This week’s French fromage feature is on Morbier. It was definitely love at first bite with this one. The first time I tasted Morbier, we were at a friend’s house for a small get together shortly after I arrived in Burgundy. The hostess asked me which cheese I had yet to try from a handful of options she had on hand. I pointed to the cream-colored cheese with a grey line running through it. Since that first creamy, savory bite, I was hooked. This cheese has made a regular appearance in my kitchen from then on.
Morbier AOP is a raw cow’s milk cheese specifically from two types of cows, Montbéliarde and Simmental. These are happy cows with regulations stipulating one hectare per dairy cow for grazing. This is an uncooked, pressed cheese requiring a minimum aging period of forty-five days. Morbier has a pale orange rind encompassing a dense, but melt-in-your-mouth creamy paste. Plus, a dark grey line running through the center of the cheese Morbier’s trademark.
This cheese originated in the Jura-Massif. Around two centuries ago, in the secluded farms of Franche-Comté, Morbier obtained its signature mark. After the cows were milked in the morning, the farmers made a curd, pressed it into a mold, and covered it with a layer of wood ash to protect the forming cheese. Then, they added curds from the next milking the following day to finish the cheese. Today, this grey stripe, once created by ash, is added with vegetable charcoal.
A wheel of Morbier cheese measures 35 cm in diameter and is 5-8cm thick, as controlled under the AOP established in 2000. Furthermore, 11,000 tons of Morbier are produced each year. This cheese has a mild yet complex taste which is completely irresistible. It has a wonderfully tangy, nutty, and fruity flavor with a lingering taste of hay and nuts.

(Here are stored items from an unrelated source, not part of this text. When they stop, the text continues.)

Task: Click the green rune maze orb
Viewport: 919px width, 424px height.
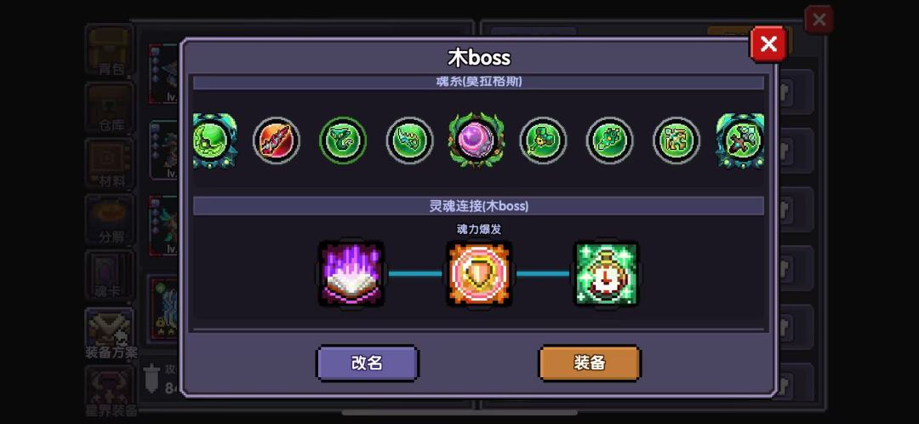Action: pos(676,140)
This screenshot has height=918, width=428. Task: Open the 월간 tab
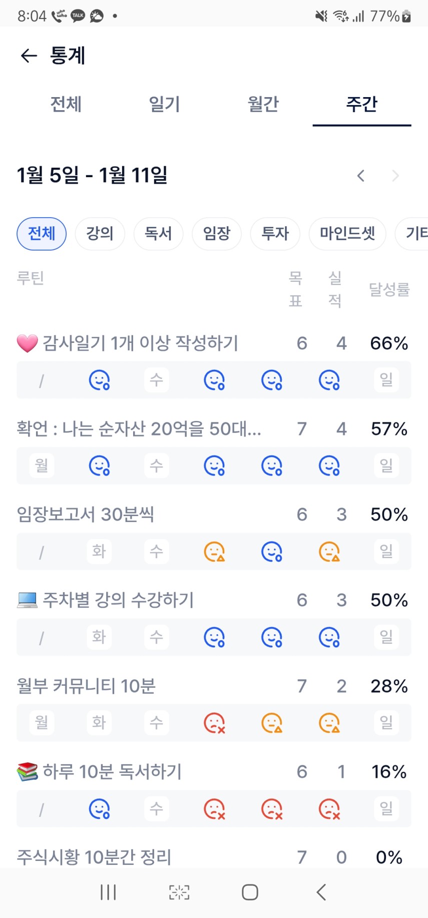263,104
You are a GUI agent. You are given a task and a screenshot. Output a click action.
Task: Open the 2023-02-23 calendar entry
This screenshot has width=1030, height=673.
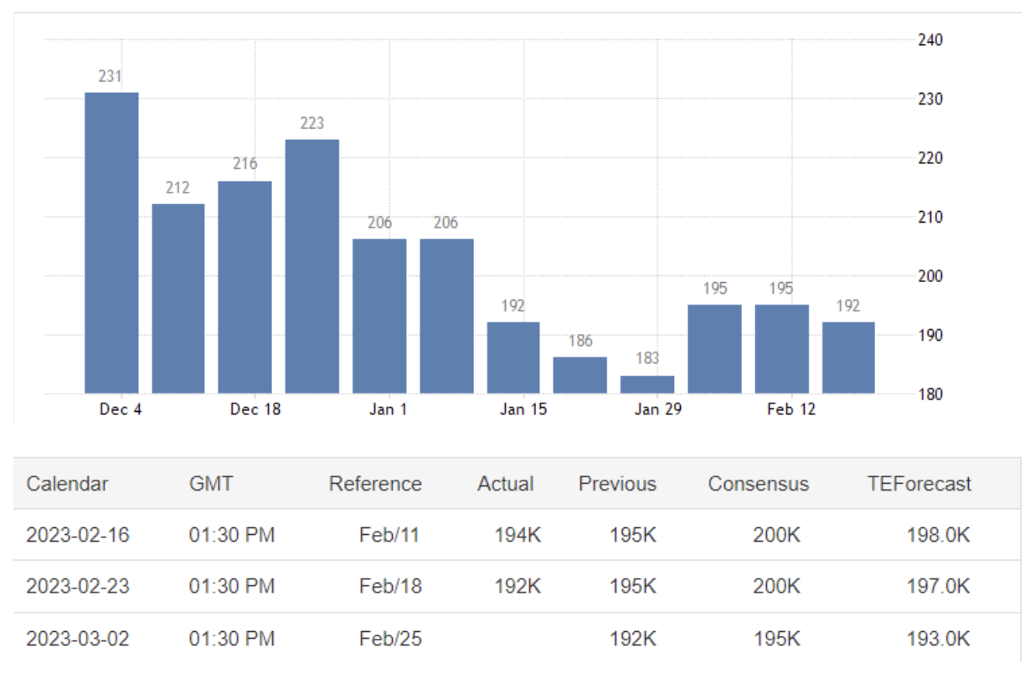[x=78, y=587]
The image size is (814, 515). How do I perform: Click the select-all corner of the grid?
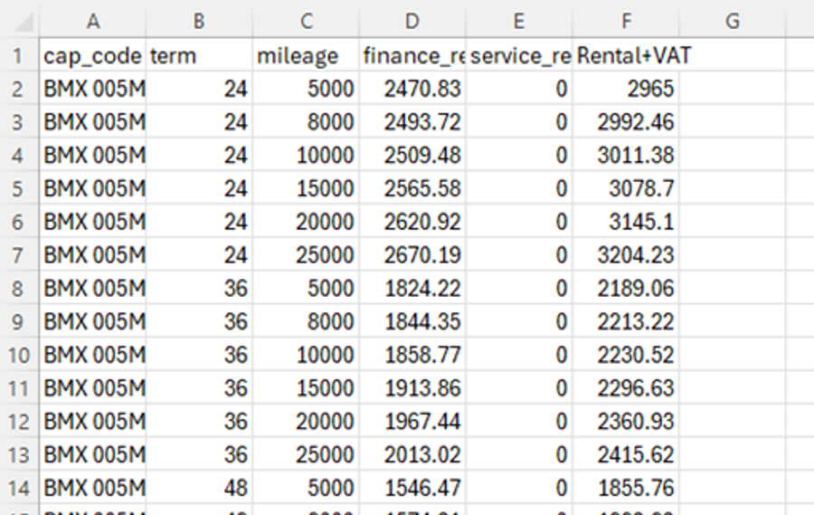coord(18,21)
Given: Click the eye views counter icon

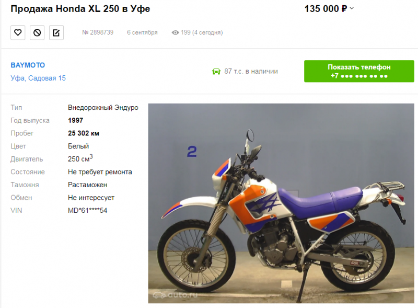Looking at the screenshot, I should pyautogui.click(x=175, y=32).
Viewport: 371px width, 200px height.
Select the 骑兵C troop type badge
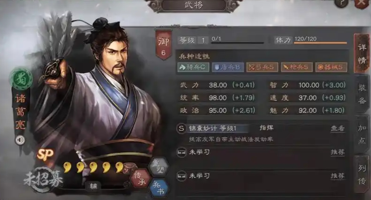pyautogui.click(x=193, y=67)
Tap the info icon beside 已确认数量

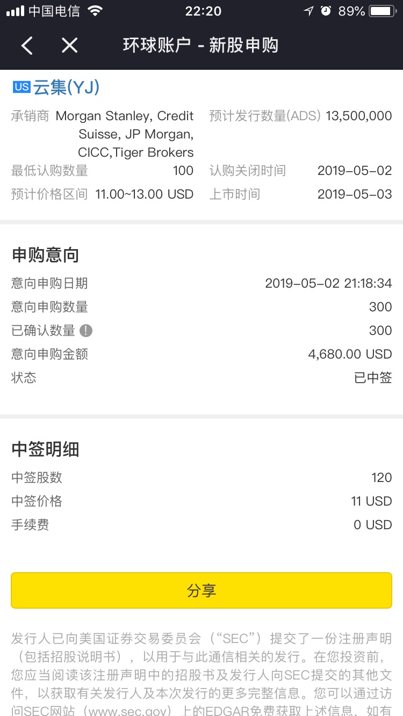(x=86, y=331)
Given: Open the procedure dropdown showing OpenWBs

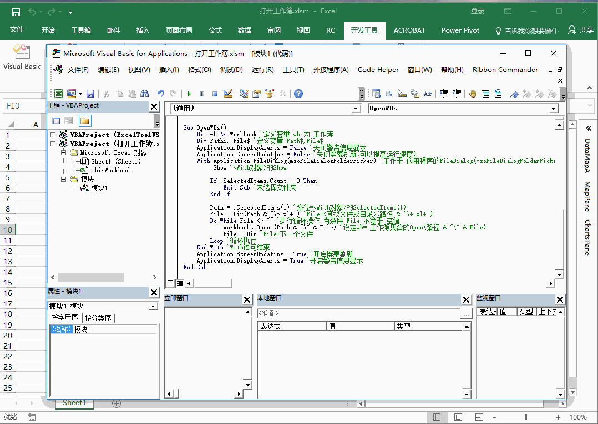Looking at the screenshot, I should point(553,109).
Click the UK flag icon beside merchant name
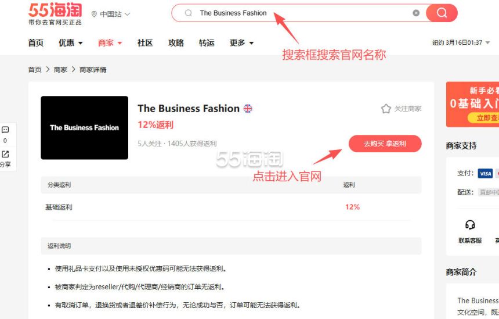499x319 pixels. (x=248, y=109)
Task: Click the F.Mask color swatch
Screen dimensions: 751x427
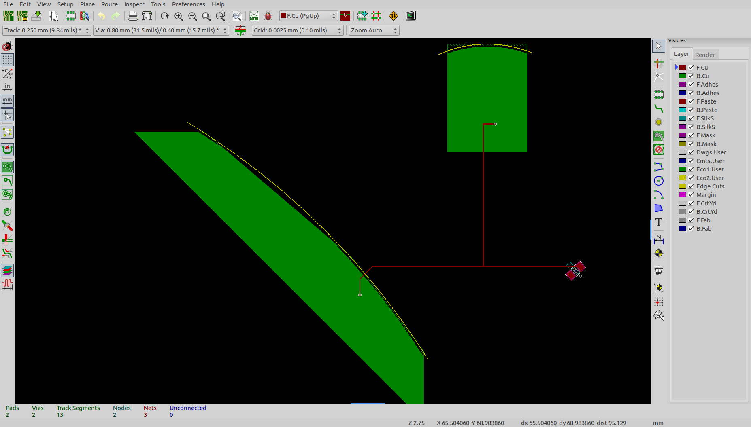Action: pos(682,135)
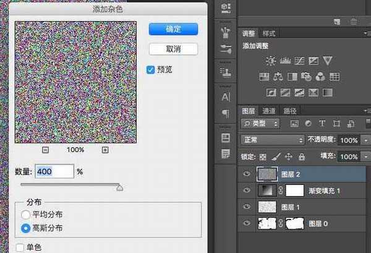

Though rare, Vin Jaune from Jura makes a great match for Morbier. This wine is made from Savagnin grapes and gets its unique flavors while aging in barrel under a layer, or voile, of yeast. Vin Jaune has complex flavors of citrus, nuts, pine resin, and anise, all of which nicely complement the nutty, fruity flavors of Morbier. Other fantastic pairings for Morbier include Pinot Noir, Gamay, Viognier, and Roussanne.